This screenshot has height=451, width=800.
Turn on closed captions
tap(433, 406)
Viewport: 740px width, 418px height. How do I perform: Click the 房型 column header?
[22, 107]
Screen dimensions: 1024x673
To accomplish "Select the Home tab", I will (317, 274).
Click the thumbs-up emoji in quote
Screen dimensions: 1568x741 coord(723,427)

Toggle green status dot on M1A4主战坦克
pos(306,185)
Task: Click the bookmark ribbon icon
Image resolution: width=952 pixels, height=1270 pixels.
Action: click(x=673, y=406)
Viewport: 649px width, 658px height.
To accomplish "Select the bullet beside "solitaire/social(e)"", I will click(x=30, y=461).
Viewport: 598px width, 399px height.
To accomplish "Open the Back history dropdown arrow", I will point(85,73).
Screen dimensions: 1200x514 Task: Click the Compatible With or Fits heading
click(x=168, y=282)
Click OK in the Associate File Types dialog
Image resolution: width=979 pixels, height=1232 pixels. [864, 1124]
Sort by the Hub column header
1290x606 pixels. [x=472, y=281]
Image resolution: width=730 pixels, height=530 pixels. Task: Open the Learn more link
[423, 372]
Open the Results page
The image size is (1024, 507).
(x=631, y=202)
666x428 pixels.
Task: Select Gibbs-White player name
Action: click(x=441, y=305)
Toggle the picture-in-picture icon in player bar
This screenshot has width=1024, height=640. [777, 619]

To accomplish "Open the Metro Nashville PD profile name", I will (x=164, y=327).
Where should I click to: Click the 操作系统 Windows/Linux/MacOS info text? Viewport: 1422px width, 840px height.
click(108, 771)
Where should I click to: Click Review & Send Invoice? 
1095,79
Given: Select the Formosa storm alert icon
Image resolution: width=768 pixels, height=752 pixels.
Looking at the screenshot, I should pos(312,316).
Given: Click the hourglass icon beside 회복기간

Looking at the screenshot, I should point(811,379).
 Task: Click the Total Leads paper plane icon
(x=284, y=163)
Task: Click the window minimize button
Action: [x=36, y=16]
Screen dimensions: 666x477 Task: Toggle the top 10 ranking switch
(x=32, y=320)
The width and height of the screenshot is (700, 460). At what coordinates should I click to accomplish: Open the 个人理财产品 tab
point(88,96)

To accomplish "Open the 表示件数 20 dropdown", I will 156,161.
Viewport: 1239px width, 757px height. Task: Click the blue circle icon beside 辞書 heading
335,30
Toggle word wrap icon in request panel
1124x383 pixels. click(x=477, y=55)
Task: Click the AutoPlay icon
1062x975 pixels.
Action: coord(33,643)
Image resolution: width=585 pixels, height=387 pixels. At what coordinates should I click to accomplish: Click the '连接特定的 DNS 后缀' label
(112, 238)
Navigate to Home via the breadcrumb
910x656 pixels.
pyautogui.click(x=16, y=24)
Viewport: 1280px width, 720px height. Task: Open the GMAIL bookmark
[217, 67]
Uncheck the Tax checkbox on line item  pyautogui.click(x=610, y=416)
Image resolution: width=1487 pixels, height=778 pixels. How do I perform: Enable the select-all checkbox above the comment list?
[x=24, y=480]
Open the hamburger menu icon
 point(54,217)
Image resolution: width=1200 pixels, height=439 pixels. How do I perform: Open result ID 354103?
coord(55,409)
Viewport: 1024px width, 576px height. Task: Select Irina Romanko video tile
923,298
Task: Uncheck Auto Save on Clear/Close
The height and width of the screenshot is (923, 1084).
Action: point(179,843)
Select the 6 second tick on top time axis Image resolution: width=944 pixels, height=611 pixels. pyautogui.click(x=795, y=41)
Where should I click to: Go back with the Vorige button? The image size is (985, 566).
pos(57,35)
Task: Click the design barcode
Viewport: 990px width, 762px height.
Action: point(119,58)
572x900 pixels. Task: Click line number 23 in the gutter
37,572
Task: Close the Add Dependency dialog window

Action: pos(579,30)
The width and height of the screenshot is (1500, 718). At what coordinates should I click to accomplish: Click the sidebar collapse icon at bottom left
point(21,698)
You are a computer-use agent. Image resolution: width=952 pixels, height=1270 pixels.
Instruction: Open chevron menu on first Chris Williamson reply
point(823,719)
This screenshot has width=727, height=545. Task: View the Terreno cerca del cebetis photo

——————————

# [Exercise details]
Go through the listing and copy each line exactly.

# [Solution for this exercise]
This screenshot has height=451, width=800.
Turn on closed captions
tap(433, 406)
Viewport: 740px width, 418px height. How do I perform: Click the 房型 column header?
[22, 107]
Screen dimensions: 1024x673
To accomplish "Select the Home tab", I will (317, 274).
Click the thumbs-up emoji in quote
Screen dimensions: 1568x741 coord(723,427)

Toggle green status dot on M1A4主战坦克
pos(306,185)
Task: Click the bookmark ribbon icon
Image resolution: width=952 pixels, height=1270 pixels.
Action: click(x=673, y=406)
Viewport: 649px width, 658px height.
To accomplish "Select the bullet beside "solitaire/social(e)"", I will click(x=30, y=461).
Viewport: 598px width, 399px height.
To accomplish "Open the Back history dropdown arrow", I will point(85,73).
Screen dimensions: 1200x514 Task: Click the Compatible With or Fits heading
click(x=168, y=282)
Click OK in the Associate File Types dialog
Image resolution: width=979 pixels, height=1232 pixels. [864, 1124]
Sort by the Hub column header
1290x606 pixels. [x=472, y=281]
Image resolution: width=730 pixels, height=530 pixels. Task: Open the Learn more link
[423, 372]
Open the Results page
The image size is (1024, 507).
(x=631, y=202)
666x428 pixels.
Task: Select Gibbs-White player name
Action: click(x=441, y=305)
Toggle the picture-in-picture icon in player bar
This screenshot has width=1024, height=640. [777, 619]

To accomplish "Open the Metro Nashville PD profile name", I will (x=164, y=327).
Where should I click to: Click the 操作系统 Windows/Linux/MacOS info text? Viewport: 1422px width, 840px height.
click(108, 771)
Where should I click to: Click Review & Send Invoice? 
1095,79
Given: Select the Formosa storm alert icon
Image resolution: width=768 pixels, height=752 pixels.
Looking at the screenshot, I should pos(312,316).
Given: Click the hourglass icon beside 회복기간

Looking at the screenshot, I should point(811,379).
 Task: Click the Total Leads paper plane icon
(x=284, y=163)
Task: Click the window minimize button
Action: [x=36, y=16]
Screen dimensions: 666x477 Task: Toggle the top 10 ranking switch
(x=32, y=320)
The width and height of the screenshot is (700, 460). At what coordinates should I click to accomplish: Open the 个人理财产品 tab
point(88,96)

To accomplish "Open the 表示件数 20 dropdown", I will 156,161.
Viewport: 1239px width, 757px height. Task: Click the blue circle icon beside 辞書 heading
335,30
Toggle word wrap icon in request panel
1124x383 pixels. click(x=477, y=55)
Task: Click the AutoPlay icon
1062x975 pixels.
Action: coord(33,643)
Image resolution: width=585 pixels, height=387 pixels. At what coordinates should I click to accomplish: Click the '连接特定的 DNS 后缀' label
(112, 238)
Navigate to Home via the breadcrumb
910x656 pixels.
pyautogui.click(x=16, y=24)
Viewport: 1280px width, 720px height. Task: Open the GMAIL bookmark
[217, 67]
Uncheck the Tax checkbox on line item  pyautogui.click(x=610, y=416)
Image resolution: width=1487 pixels, height=778 pixels. How do I perform: Enable the select-all checkbox above the comment list?
[x=24, y=480]
Open the hamburger menu icon
 point(54,217)
Image resolution: width=1200 pixels, height=439 pixels. How do I perform: Open result ID 354103?
coord(55,409)
Viewport: 1024px width, 576px height. Task: Select Irina Romanko video tile
923,298
Task: Uncheck Auto Save on Clear/Close
The height and width of the screenshot is (923, 1084).
Action: point(179,843)
Select the 6 second tick on top time axis Image resolution: width=944 pixels, height=611 pixels. pyautogui.click(x=795, y=41)
Where should I click to: Go back with the Vorige button? The image size is (985, 566).
pos(57,35)
Task: Click the design barcode
Viewport: 990px width, 762px height.
Action: point(119,58)
572x900 pixels. Task: Click line number 23 in the gutter
37,572
Task: Close the Add Dependency dialog window

Action: pos(579,30)
The width and height of the screenshot is (1500, 718). At what coordinates should I click to accomplish: Click the sidebar collapse icon at bottom left
point(21,698)
You are a computer-use agent. Image resolution: width=952 pixels, height=1270 pixels.
Instruction: Open chevron menu on first Chris Williamson reply
point(823,719)
This screenshot has width=727, height=545. Task: View the Terreno cerca del cebetis photo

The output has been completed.